━━━ AVAILABLE DATA

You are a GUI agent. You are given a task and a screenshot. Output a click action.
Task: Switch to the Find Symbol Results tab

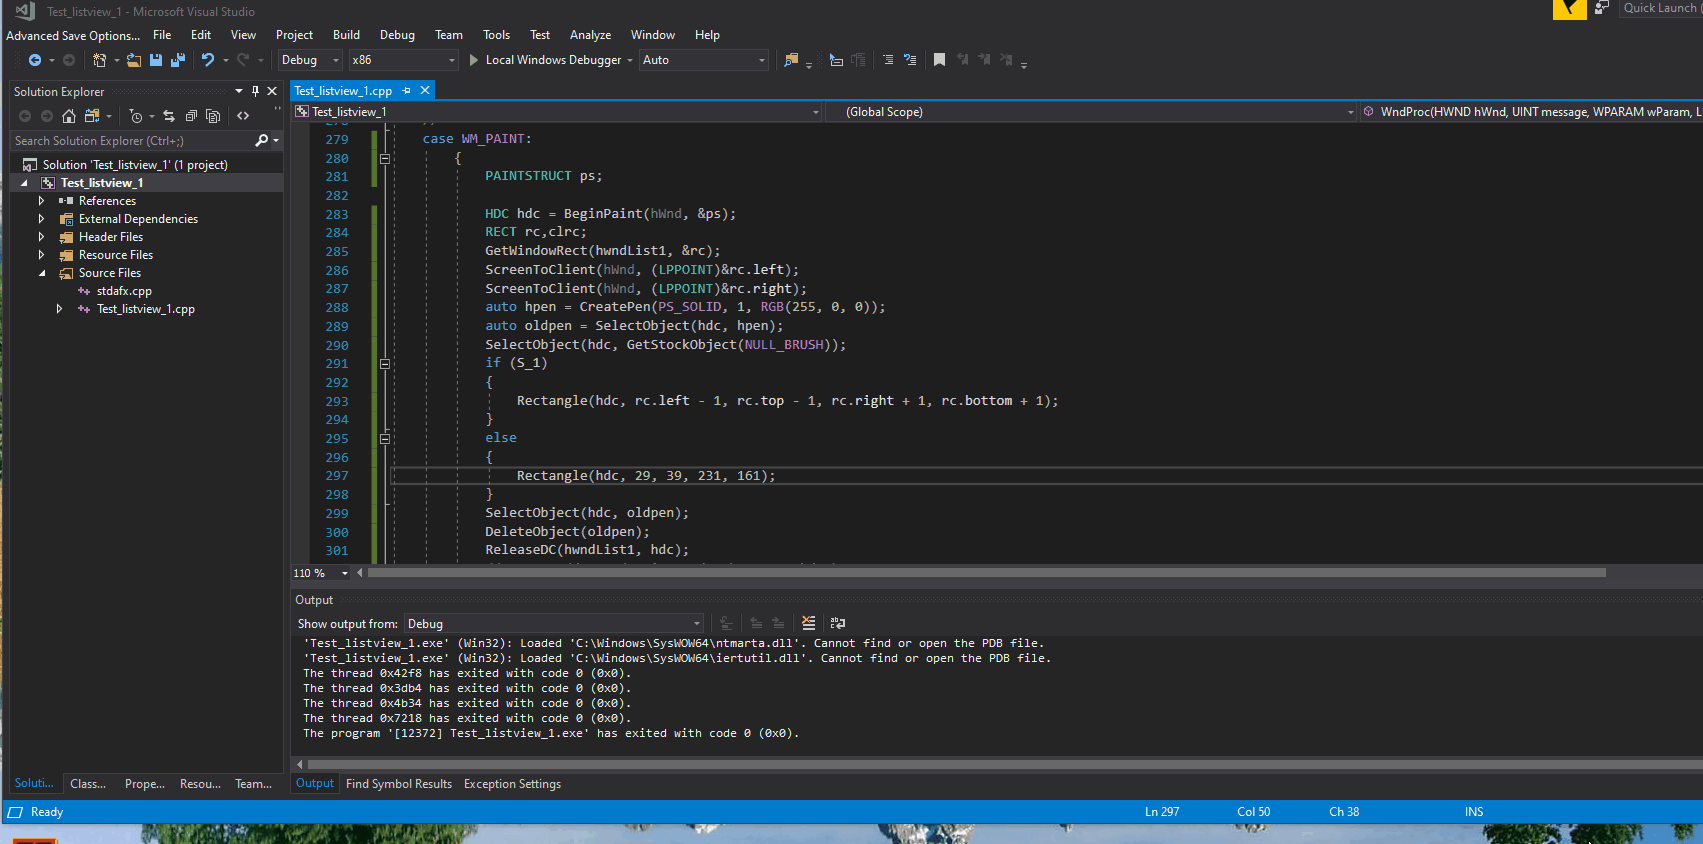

━━━━━━
━━━ AVAILABLE DATA

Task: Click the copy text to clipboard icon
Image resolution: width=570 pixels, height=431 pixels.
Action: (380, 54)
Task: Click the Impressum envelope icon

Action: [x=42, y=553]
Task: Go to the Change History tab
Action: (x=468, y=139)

━━━━━━
━━━ AVAILABLE DATA

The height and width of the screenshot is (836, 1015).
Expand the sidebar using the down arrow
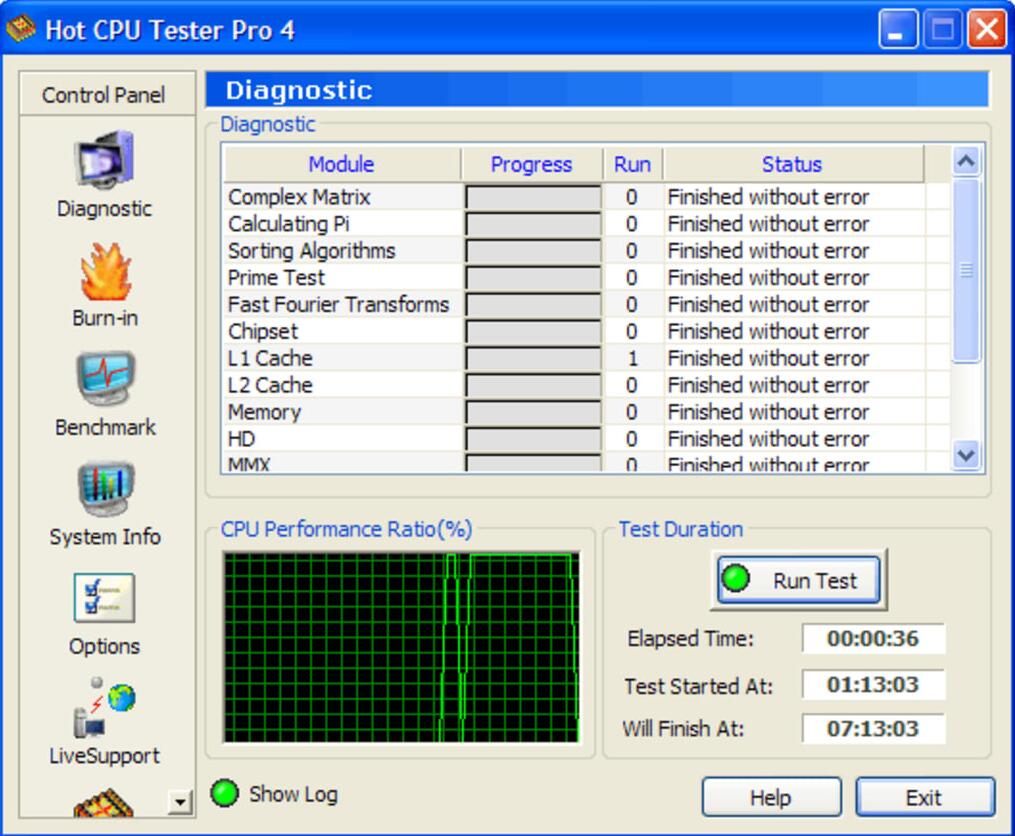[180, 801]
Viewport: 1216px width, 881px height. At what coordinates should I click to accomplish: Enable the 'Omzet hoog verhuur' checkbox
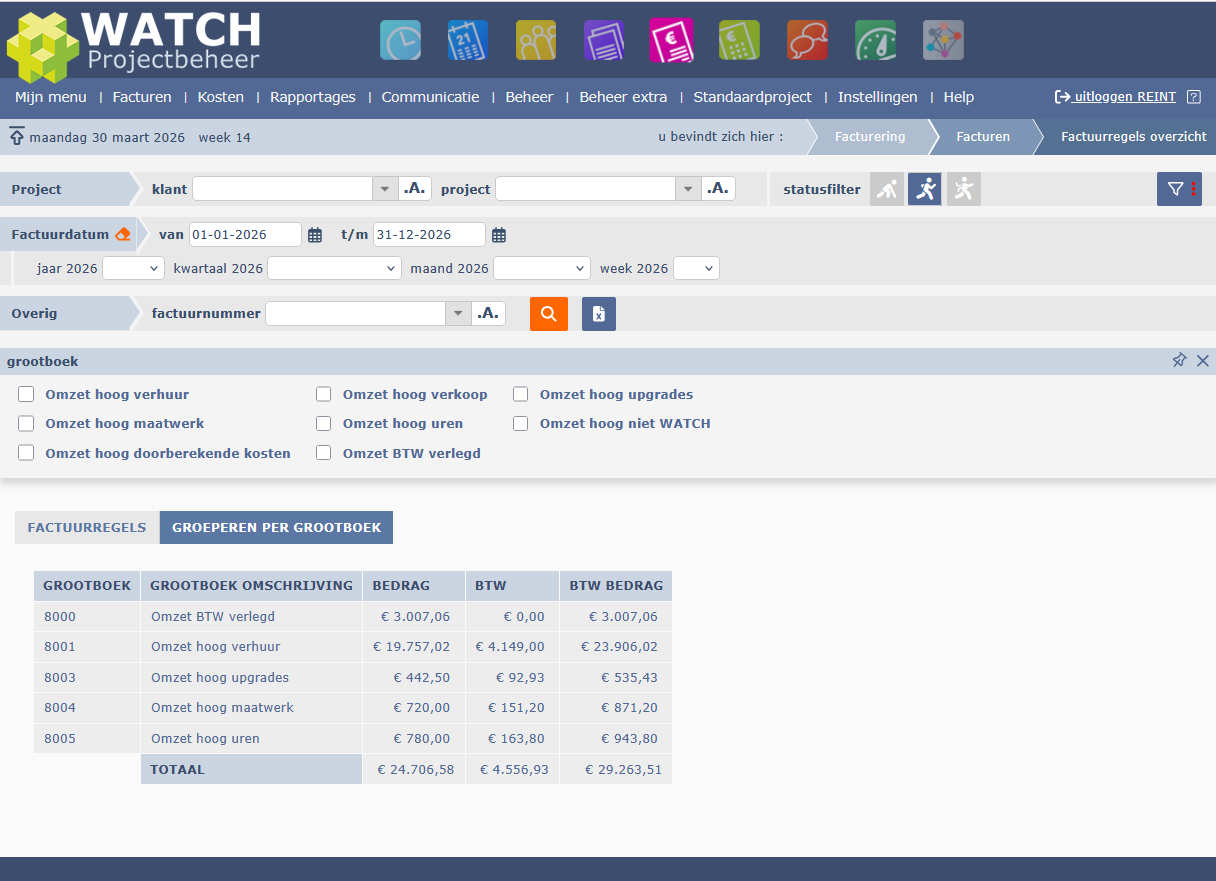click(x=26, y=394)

━━━━━━

EXERCISE DETAILS
Working from the listing above, pick out every line that has "screenshot" and copy it.

EXERCISE OUTPUT
You are a GUI agent. You are given a task and a screenshot. Output a click action.
The height and width of the screenshot is (836, 1015).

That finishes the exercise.